# Exercise data
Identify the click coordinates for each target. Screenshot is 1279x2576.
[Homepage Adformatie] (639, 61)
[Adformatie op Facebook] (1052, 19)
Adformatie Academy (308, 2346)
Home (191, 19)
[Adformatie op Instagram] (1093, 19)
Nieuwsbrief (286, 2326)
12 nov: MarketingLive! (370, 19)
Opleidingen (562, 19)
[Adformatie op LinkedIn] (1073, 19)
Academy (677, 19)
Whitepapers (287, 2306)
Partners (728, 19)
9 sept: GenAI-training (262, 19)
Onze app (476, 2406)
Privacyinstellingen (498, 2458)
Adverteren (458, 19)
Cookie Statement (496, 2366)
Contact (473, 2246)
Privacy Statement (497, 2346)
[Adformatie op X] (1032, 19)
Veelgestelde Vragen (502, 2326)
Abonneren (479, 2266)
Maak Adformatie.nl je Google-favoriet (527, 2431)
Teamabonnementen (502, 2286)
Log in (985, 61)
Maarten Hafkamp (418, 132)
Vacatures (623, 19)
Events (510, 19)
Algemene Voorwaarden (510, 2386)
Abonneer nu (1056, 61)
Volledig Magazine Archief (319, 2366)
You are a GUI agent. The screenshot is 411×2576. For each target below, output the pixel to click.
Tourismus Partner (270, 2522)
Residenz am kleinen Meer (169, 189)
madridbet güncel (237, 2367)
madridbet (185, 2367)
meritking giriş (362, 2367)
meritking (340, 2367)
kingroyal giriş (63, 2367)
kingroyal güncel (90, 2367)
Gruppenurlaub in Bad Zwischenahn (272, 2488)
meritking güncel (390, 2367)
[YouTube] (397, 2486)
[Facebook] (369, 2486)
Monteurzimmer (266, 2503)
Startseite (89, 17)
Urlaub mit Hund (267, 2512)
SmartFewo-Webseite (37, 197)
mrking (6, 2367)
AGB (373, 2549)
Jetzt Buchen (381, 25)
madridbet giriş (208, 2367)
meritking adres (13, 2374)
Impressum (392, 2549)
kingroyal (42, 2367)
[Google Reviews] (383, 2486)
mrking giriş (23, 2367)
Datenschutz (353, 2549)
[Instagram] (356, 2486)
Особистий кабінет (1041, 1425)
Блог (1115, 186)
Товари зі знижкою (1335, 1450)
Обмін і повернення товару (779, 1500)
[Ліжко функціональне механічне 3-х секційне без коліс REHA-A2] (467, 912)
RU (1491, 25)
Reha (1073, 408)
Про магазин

# Work instruction
Find the line with "kingroyal (42, 2367)" in the listing. Reproduce it and all the lines after it, exactly, through the last line.

# Result below
kingroyal (42, 2367)
[Google Reviews] (383, 2486)
mrking giriş (23, 2367)
Datenschutz (353, 2549)
[Instagram] (356, 2486)
Особистий кабінет (1041, 1425)
Блог (1115, 186)
Товари зі знижкою (1335, 1450)
Обмін і повернення товару (779, 1500)
[Ліжко функціональне механічне 3-х секційне без коліс REHA-A2] (467, 912)
RU (1491, 25)
Reha (1073, 408)
Про магазин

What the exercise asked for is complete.